_Task brief_
Whenever a line of the data below holds the string "computer", copy that line.

_Stored items from a collection_
============
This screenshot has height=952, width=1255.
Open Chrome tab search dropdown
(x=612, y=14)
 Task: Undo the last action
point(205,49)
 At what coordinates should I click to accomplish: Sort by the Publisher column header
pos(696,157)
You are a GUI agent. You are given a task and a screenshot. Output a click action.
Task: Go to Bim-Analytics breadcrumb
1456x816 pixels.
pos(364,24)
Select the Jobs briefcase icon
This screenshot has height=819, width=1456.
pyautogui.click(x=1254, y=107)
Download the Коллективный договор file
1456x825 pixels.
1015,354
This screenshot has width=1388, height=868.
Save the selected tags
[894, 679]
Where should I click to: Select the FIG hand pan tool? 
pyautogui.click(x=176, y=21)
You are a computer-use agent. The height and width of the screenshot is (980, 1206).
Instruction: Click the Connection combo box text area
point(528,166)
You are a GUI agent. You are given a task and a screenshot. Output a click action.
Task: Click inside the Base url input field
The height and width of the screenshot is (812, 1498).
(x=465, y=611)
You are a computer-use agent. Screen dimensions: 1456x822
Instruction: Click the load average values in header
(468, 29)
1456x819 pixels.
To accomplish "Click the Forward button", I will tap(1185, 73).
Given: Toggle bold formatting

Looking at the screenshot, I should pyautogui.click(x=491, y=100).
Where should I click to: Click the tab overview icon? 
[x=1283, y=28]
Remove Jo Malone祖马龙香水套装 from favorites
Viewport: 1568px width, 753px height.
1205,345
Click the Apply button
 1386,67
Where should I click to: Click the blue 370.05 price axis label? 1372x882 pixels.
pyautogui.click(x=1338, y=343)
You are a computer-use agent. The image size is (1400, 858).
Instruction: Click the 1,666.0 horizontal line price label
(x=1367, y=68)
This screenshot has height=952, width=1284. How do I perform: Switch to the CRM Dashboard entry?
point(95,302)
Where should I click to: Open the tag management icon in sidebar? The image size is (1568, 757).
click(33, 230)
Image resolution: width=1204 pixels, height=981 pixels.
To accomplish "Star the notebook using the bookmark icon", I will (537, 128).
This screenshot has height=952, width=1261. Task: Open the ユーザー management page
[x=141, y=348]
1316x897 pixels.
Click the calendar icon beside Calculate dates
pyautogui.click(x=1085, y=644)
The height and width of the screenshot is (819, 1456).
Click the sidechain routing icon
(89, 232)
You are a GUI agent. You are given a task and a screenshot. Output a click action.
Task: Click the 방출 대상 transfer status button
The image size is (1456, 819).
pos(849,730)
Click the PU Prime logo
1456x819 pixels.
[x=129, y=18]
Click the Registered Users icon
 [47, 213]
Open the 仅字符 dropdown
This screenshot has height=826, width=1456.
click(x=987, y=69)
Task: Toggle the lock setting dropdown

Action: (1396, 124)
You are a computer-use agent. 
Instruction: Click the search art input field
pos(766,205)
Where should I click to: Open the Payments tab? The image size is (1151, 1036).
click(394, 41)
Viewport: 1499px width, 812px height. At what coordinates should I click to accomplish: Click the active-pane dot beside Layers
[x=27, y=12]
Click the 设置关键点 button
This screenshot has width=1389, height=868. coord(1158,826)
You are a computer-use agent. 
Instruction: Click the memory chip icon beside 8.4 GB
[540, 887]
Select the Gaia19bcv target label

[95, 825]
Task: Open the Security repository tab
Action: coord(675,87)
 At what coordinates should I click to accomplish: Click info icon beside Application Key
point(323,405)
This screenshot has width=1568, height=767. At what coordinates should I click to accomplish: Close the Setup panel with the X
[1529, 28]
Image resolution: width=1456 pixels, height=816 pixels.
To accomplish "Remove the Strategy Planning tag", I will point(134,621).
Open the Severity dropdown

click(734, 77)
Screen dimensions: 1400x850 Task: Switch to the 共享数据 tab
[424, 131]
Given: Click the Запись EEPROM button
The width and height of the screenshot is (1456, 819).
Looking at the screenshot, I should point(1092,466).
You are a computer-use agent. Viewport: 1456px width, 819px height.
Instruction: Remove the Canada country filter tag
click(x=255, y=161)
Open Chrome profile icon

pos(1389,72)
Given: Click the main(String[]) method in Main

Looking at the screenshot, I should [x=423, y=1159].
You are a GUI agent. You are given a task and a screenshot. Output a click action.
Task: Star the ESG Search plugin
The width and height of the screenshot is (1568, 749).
============
_Task result_
You are a computer-use agent. The height and width of the screenshot is (980, 1206).
You are a computer-use agent. Screen dimensions: 1456x822
You are a computer-use agent. The image size is (1400, 858).
You are a computer-use agent. 
You are a computer-use agent. 
You are a computer-use agent. Viewport: 1456px width, 819px height.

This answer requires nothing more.